The buy-bust team then conducted the markings, inventory, and photography on site before proceeding to their office for documentation purposes. The team was met with representatives from the Department of Justice (DOJ) and the media, both of whom signed the Certificate of Inventory. The seized plastic sachets were then taken to the PNP Crime Laboratory where it was confirmed that their contents are indeed methamphetamine hydrochloride or shabu.

Sanchez pleaded not guilty to the charges against him. He provided that while he was collecting bets for jueteng, 2 unknown men approached him and gave their numbers; and that when they were about to pay, they handcuffed and arrested him for allegedly selling drugs. The men were only able to find money from the bets he collected and that they only made it appear that they recovered sachets containing shabu from him.

The RTC found that the buy-bust team validly arrested Sanchez who was caught in flagrante delicto selling shabu to the poseur-buyer; and that after his arrest, the arresting officers discovered two (2) more sachets, also containing shabu, from his pocket.  

The CA affirmed the RTC ruling.

ISSUE:

Whether or not the arresting officers followed the procedures in conducting buy-bust operation, and that the evidence were preserved as the chain of custody thereof was not broken

HELD:

No. The arresting officers committed unjustified deviations from the prescribed chain of custody rule, thereby putting into question the integrity and evidentiary value of the dangerous drugs allegedly seized from Sanchez. 

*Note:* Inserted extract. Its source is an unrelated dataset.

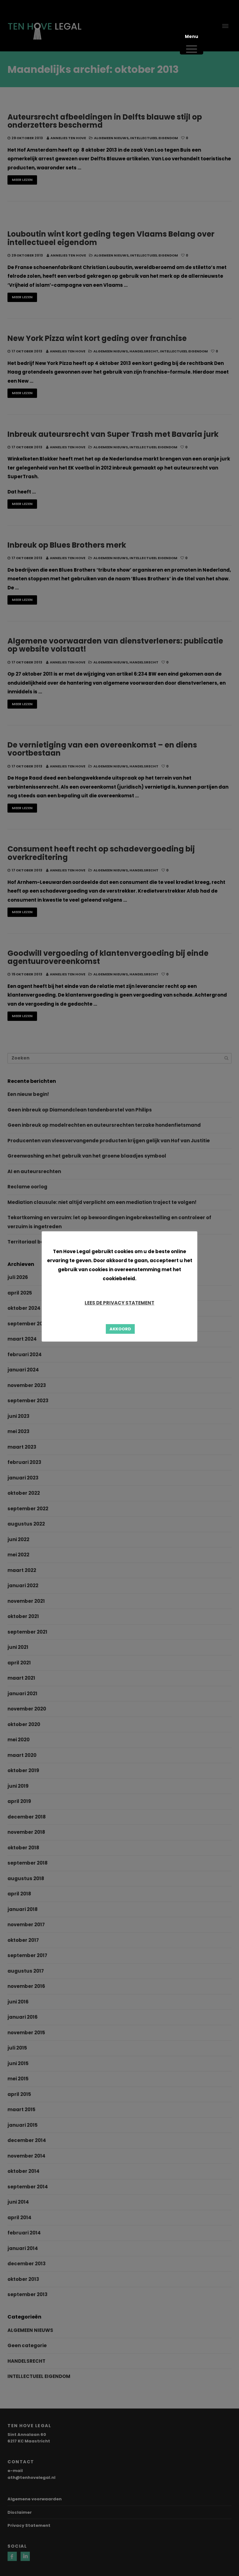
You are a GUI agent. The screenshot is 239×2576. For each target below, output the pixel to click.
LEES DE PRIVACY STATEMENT (119, 1303)
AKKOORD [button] (120, 1329)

Section 21, Article II of RA 9165 outlines the procedure which the apprehending officers must follow when handling the seized drugs in order to preserve their integrity and evidentiary value. The apprehending team shall, among others, immediately after seizure and confiscation  conduct a physical inventory and photograph the seized items in the presence of the accused or the person from whom the items were seized, or his representative or counsel, a representative from the media and the DOJ, and any elected public official who shall be required to sign the copies of the inventory and be given a copy of the same, and the seized drugs must be turned over to the PNP Crime Laboratory within twenty-four (24) hours from confiscation for examination.

While it appears that representatives from the DOJ and the media were present during the conduct of the inventory as evidenced by their signatures on the Certificate of Inventory, a more careful scrutiny of the records shows that the buy-bust team conducted the marking, inventory, and photography where the arrest was made, and merely made the aforesaid representatives sign the Certificate of Inventory upon the buy-bust team’s arrival at their office. Moreover, the said procedures were not done in the presence of any elected public official.

The law requires the presence of an elected public official, as well as representatives from the DOJ and the media during the actual conduct of inventory and photography to ensure that the chain of custody rule is observed and thus, remove any suspicion of tampering, switching, planting, or contamination of evidence which could considerably affect a case. However, minor deviations may be excused in situations where a justifiable reason for noncompliance is explained. In this case, despite the nonobservance of the witness requirement, no plausible explanation was given by the prosecution.

The absence of these required witnesses does not per se render the confiscated items inadmissible. The apprehending officers are compelled not only to state reasons for their noncompliance, but must in fact, also convince the Court that they exerted earnest efforts to comply with the mandated procedure, and that under the given circumstances, their actions were reasonable

Thus, for failure of the prosecution to provide justifiable grounds or show that special circumstances exist which would excuse their transgression — as in fact the only reason given was that they were conducting a “rush operation” — the Court is constrained to conclude that the integrity and evidentiary value of the items purportedly seized from Sanchez have been compromised.

Ruling:

Joey Sanchez y Licudine is ACQUITTED of the crimes charged. The Director of the Bureau of Corrections is ordered to cause his immediate release, unless he is being lawfully held in custody for any other reason.